Matt Gade, Deseret News
SALT LAKE CITY — Jeremy Evans isn’t like most people.
Not because he can jump up and touch something nearly 13 feet in the air.
Not because he makes millions of dollars to play basketball.
Not because he is a talented artist, either.
The Utah Jazz forward stepped on the scales Friday morning and got excited when he saw a much bigger number than the previous time he’d hopped on to check his weight.
“I came in this morning and picked up six pounds,” he said, grinning before Friday’s first two-a-day session. “So I’m feeling good, especially during training camp.”
If his beard keeps growing, Evans might even hit the 200-pound mark. The 6-foot-9 player’s current weight: 199.
Here’s another thing that should help the Jazz’s second-longest-tenured player — he was picked a round after Gordon Hayward in 2010 — he feels good during camp.
His coach flashed a big smile when asked about the 25-year-old this week.
“The thing that I’m really excited about this year with him is getting him time on the floor — as a big guy, a small guy, whatever,” Jazz coach Tyrone Corbin said. “He’ll make plays.”

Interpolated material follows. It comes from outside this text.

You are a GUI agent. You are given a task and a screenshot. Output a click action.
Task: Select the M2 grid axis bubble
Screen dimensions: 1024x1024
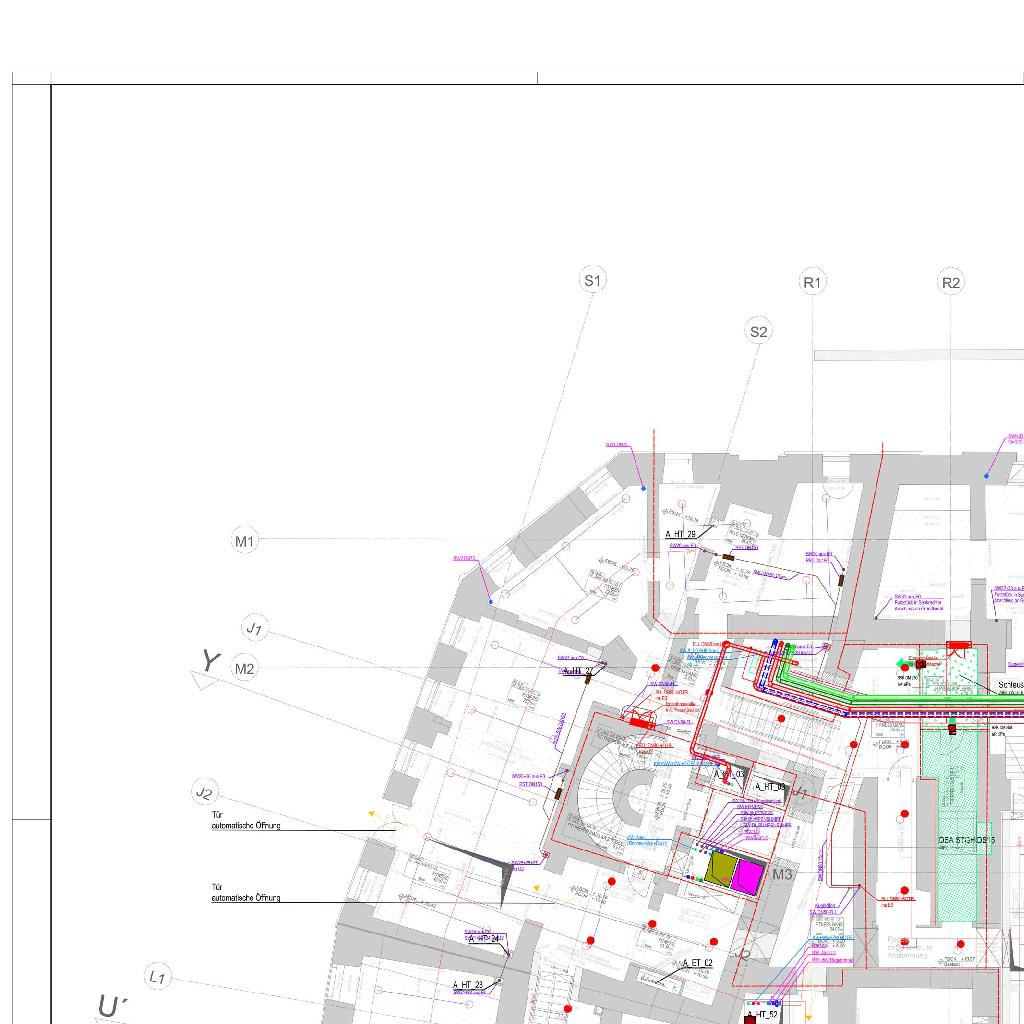click(245, 669)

Or at least have a chance to do so on a consistent basis.
That certainly hasn’t been the case in his first three NBA seasons. Though he’s made a name for himself with his athletic ability, the 2012 NBA slam dunk champion has not been able to crack the regular rotation since being drafted 55th overall out of Western Kentucky four Junes ago.

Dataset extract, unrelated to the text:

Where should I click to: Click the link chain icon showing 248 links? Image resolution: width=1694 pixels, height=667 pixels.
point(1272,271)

In fact, Evans’ playing time average has slipped steadily in each of his first three seasons — from 9.4 minutes per game as a rookie, to 7.5 mpg in 2011-12 and only 5.8 mpg in 37 appearances last year.
Evans knows that a golden opportunity lies ahead of him this season, and the springy 6-9 forward is doing all he can to earn big-man minutes behind Derrick Favors and Enes Kanter.

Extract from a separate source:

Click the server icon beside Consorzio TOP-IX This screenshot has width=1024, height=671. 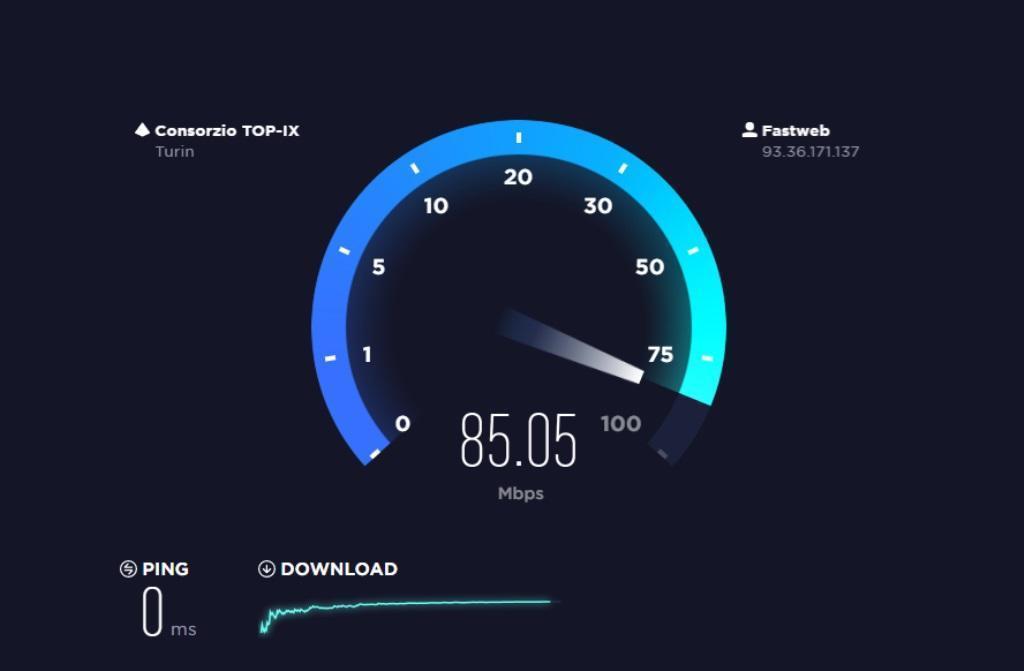click(x=142, y=129)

“He’s so lean and slight in build,” Corbin said. “But, man, he competes.”
Evans has also been fine-tuning his mid-range game and is feeling confident enough to take those shots when they’re available (something coaches have had to convince him to do).
And he’s trying to absorb as much as he possibly can from part-time big man coach Karl Malone. He said it's been "tough" working with The Mailman, but the Hall of Famer is helping him better use his quickness to exploit bulkier bigs.
It's all making Evans feel ready to make his mark.
“For me personally, (I feel) a lot more comfortable, just shooting the ball, doing more on offense,” Evans said. “I love playing defense. Of course, I’m going to block shots, go for steals and help my teammates out.”
The Jazz will have a lot of competition for small-forward minutes between Hayward, Marvin Williams and Richard Jefferson, so it’s likely his time will come off the bench to spell Favors and Kanter while giving the Jazz frontcourt a different look. He's mostly worked with the big men during camp.
Wherever and whenever he plays, Evans said you can expect his usual high-octane output.